Lol, abortion is such an in-grained issue with some that they’d even tacitly argue in favor of socialism to try and make a point against it.
The Nazis had “mastery” over and decided that they wanted to rid themselves of the Jewish problem by killing the Jews. Same basic principles as your argument. Mother wants to rid herself of the child problem .
The problem you encounter is that Jews are people. Fetuses aren’t. At least, not in a way that hijacks a mother’s right of bodily self-determination.
 
Lol, abortion is such an in-grained issue with some that they’d even tacitly argue in favor of socialism to try and make a point against it.
After you finish lol’ing, grab a polysci book and read up. All forms of political organizations include citizen interdependence. We are social creatures.

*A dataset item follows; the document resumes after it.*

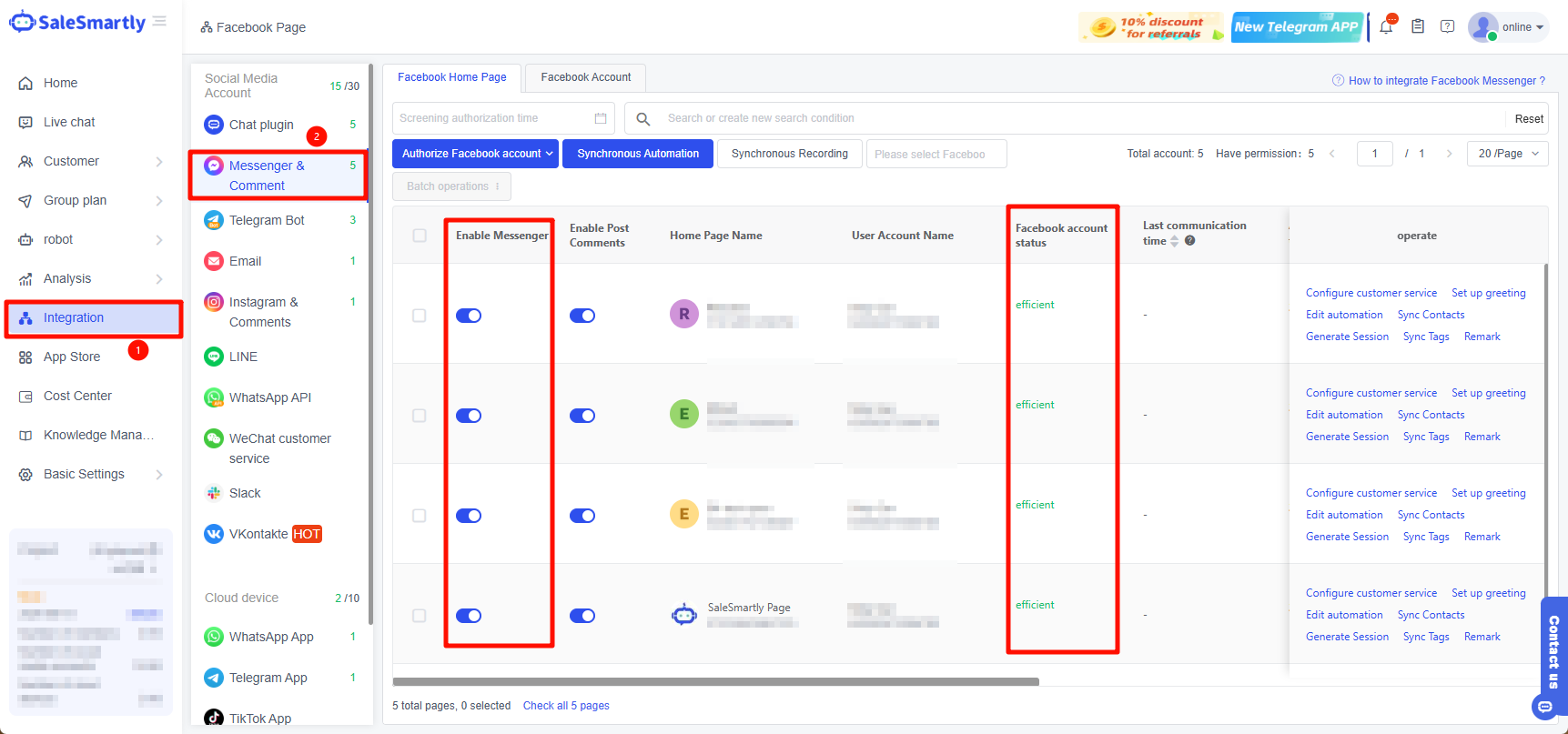
Task: Click the horizontal scrollbar below the table
Action: point(715,681)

The problem you encounter is that Jews are people. Fetuses aren’t. At least, not in a way that hijacks a mother’s right of bodily self-determination.

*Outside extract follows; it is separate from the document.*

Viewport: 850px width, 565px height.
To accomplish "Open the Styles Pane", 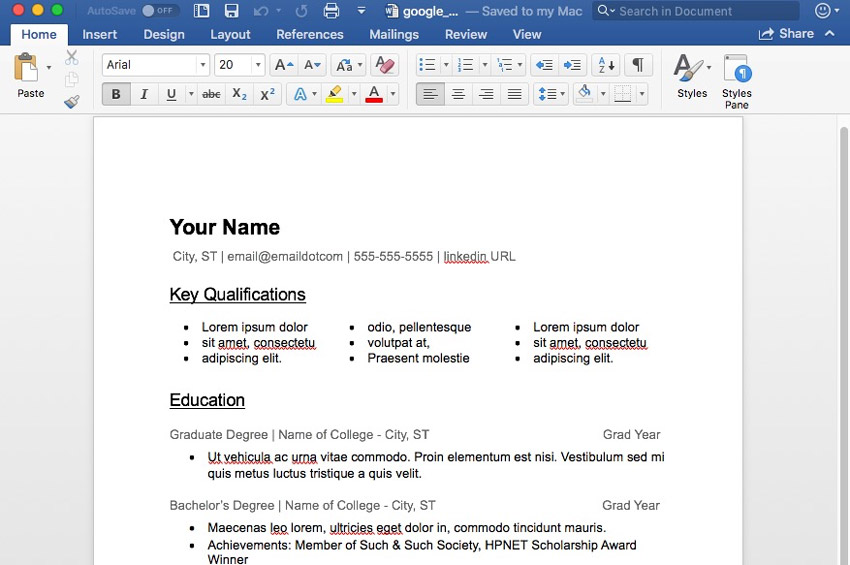I will [x=736, y=81].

So, some people are not human beings, is that what you’re now saying? Or is it that mom gets a special pleading exemption from the principles you’ve laid out. Either way, your argument fails.

Hijack? Now you really don’t mean the child is involved in criminal behavior simply by existing, do you? That would be absurd. The child is solely the effect of mom’s act (along with the father) and now you say the child is the cause of mom’s dilemma. No, that does not follow either.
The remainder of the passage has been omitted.